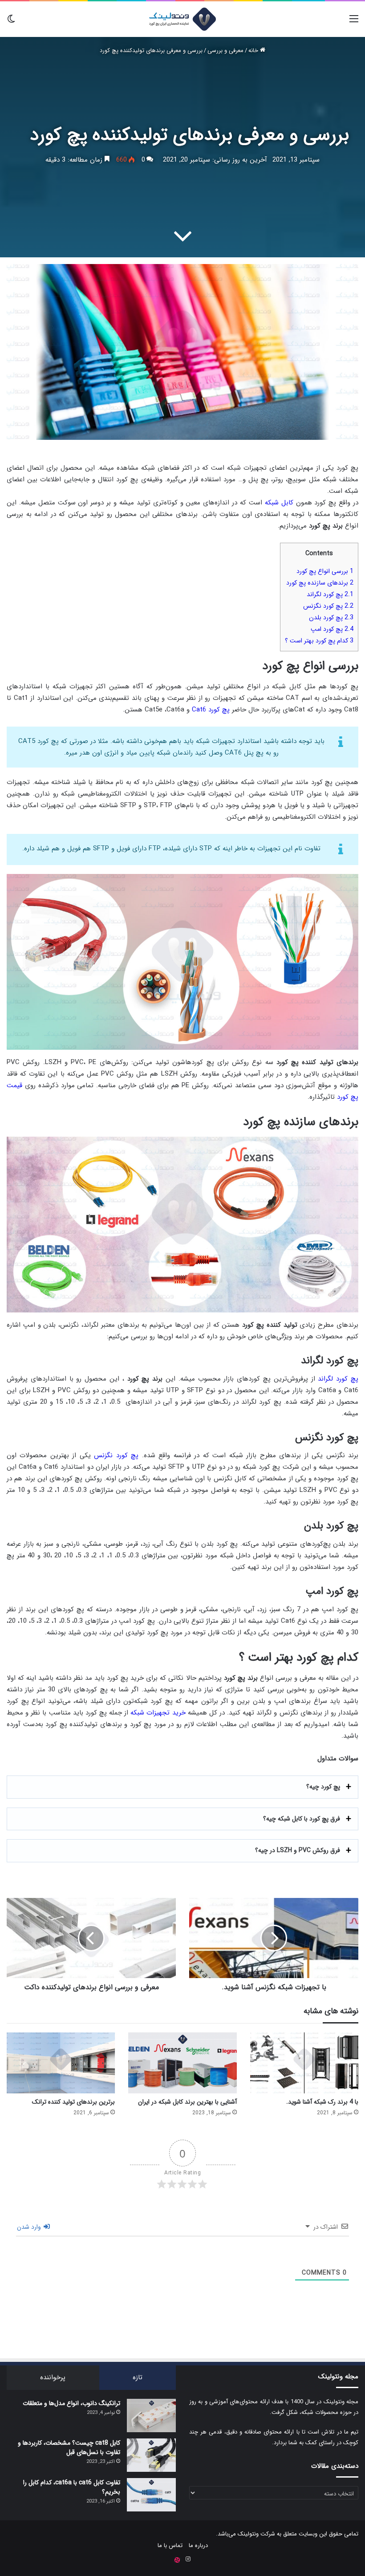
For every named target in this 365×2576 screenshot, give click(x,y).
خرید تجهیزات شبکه (157, 1712)
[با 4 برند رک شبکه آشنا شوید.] (304, 2062)
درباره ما (198, 2545)
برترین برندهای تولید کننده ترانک (73, 2102)
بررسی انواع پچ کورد (324, 571)
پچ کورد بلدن (331, 617)
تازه (137, 2377)
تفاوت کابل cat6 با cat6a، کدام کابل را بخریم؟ (71, 2487)
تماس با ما (170, 2545)
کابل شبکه (279, 502)
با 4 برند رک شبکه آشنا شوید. (322, 2102)
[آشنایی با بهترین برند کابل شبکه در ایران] (182, 2062)
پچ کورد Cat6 (211, 709)
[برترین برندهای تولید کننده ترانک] (61, 2062)
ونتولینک (248, 2534)
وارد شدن (30, 2227)
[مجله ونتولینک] (182, 19)
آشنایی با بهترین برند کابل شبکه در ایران (187, 2102)
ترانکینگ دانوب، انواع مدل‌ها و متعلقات (71, 2403)
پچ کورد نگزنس (328, 606)
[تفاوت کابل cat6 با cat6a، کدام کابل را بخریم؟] (151, 2494)
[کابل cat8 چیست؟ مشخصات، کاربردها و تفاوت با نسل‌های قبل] (151, 2455)
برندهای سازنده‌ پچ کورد (319, 583)
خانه (254, 50)
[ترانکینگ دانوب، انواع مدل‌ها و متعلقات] (151, 2415)
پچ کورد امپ (332, 629)
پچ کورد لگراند (330, 594)
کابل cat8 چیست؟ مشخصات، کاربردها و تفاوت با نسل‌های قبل (69, 2447)
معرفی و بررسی (225, 50)
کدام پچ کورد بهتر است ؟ (319, 641)
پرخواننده (52, 2377)
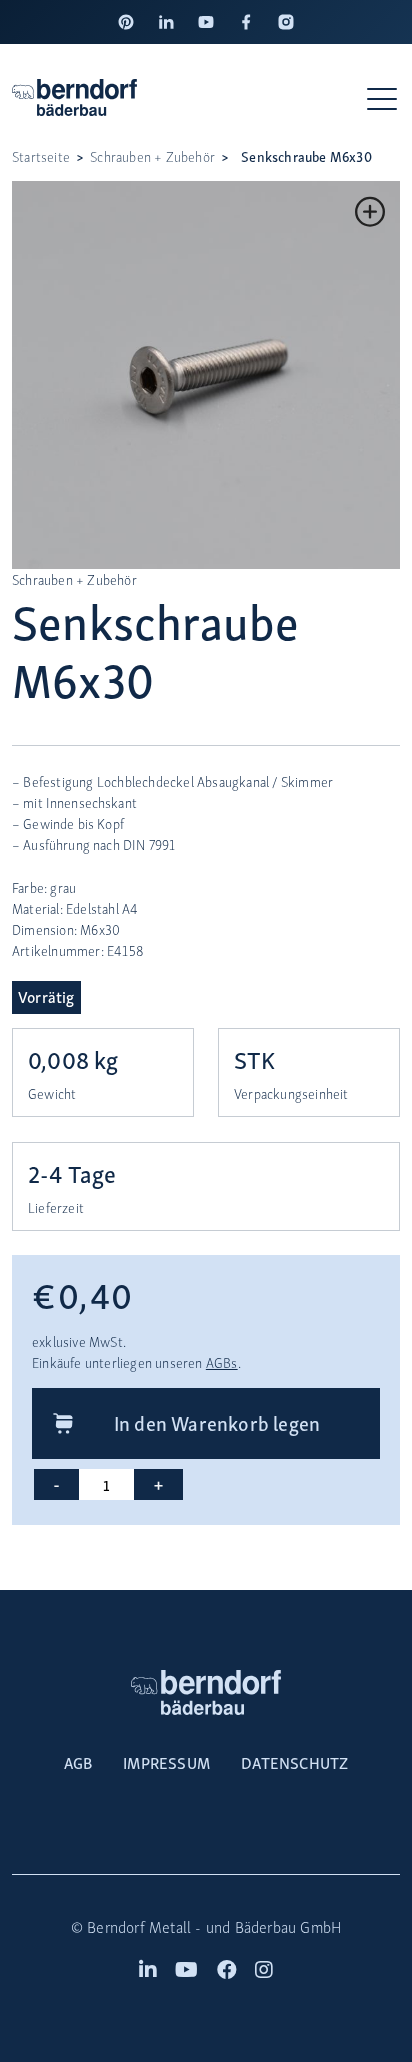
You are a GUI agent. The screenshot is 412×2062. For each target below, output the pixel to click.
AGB (78, 1762)
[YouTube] (206, 22)
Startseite (41, 156)
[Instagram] (286, 22)
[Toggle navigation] (383, 98)
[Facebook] (246, 22)
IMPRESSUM (166, 1762)
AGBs (222, 1362)
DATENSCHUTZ (294, 1762)
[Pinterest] (126, 22)
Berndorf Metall (139, 1926)
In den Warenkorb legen (217, 1422)
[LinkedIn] (166, 22)
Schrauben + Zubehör (152, 156)
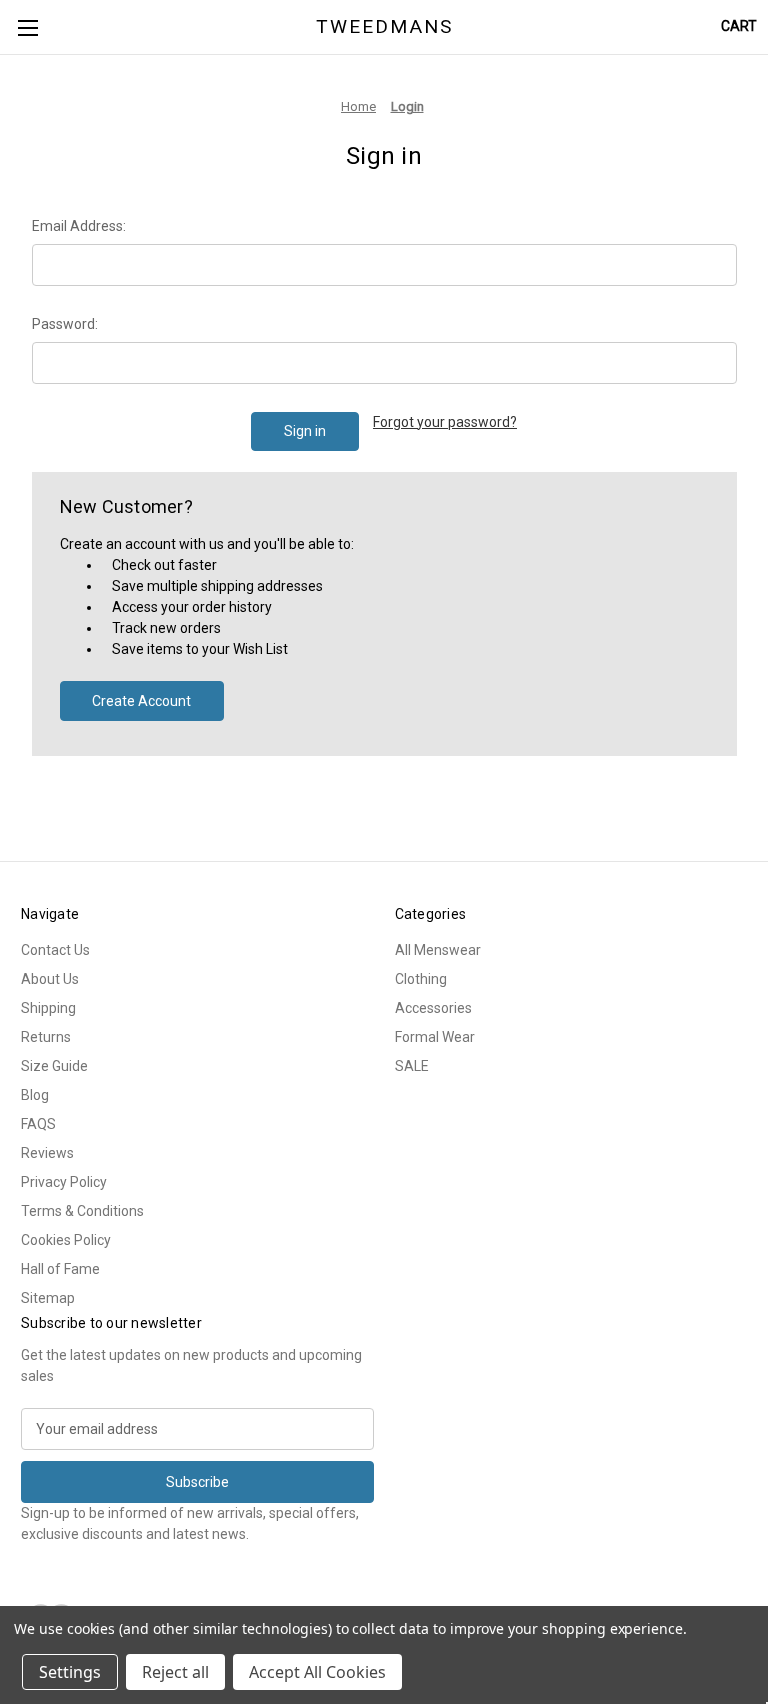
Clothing (421, 979)
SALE (412, 1066)
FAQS (38, 1124)
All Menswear (438, 950)
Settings (70, 1672)
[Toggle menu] (27, 27)
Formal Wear (435, 1037)
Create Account (141, 701)
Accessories (433, 1008)
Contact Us (55, 950)
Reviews (47, 1153)
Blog (35, 1095)
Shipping (48, 1008)
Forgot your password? (445, 422)
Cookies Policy (66, 1240)
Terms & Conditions (82, 1211)
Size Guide (54, 1066)
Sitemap (48, 1298)
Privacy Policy (64, 1182)
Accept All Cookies (317, 1672)
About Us (50, 979)
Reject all (175, 1672)
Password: (65, 324)
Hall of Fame (60, 1269)
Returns (46, 1037)
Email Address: (79, 226)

#### ACTIVITY
Show every line from the listing above in which the string "screenshot" appears.

#### ANSWER FOR THIS EXERCISE
For every named target in this 365×2576 screenshot, give click(x,y).
You are a GUI agent. The screenshot is 412×2062. For each target below, output the pixel to click.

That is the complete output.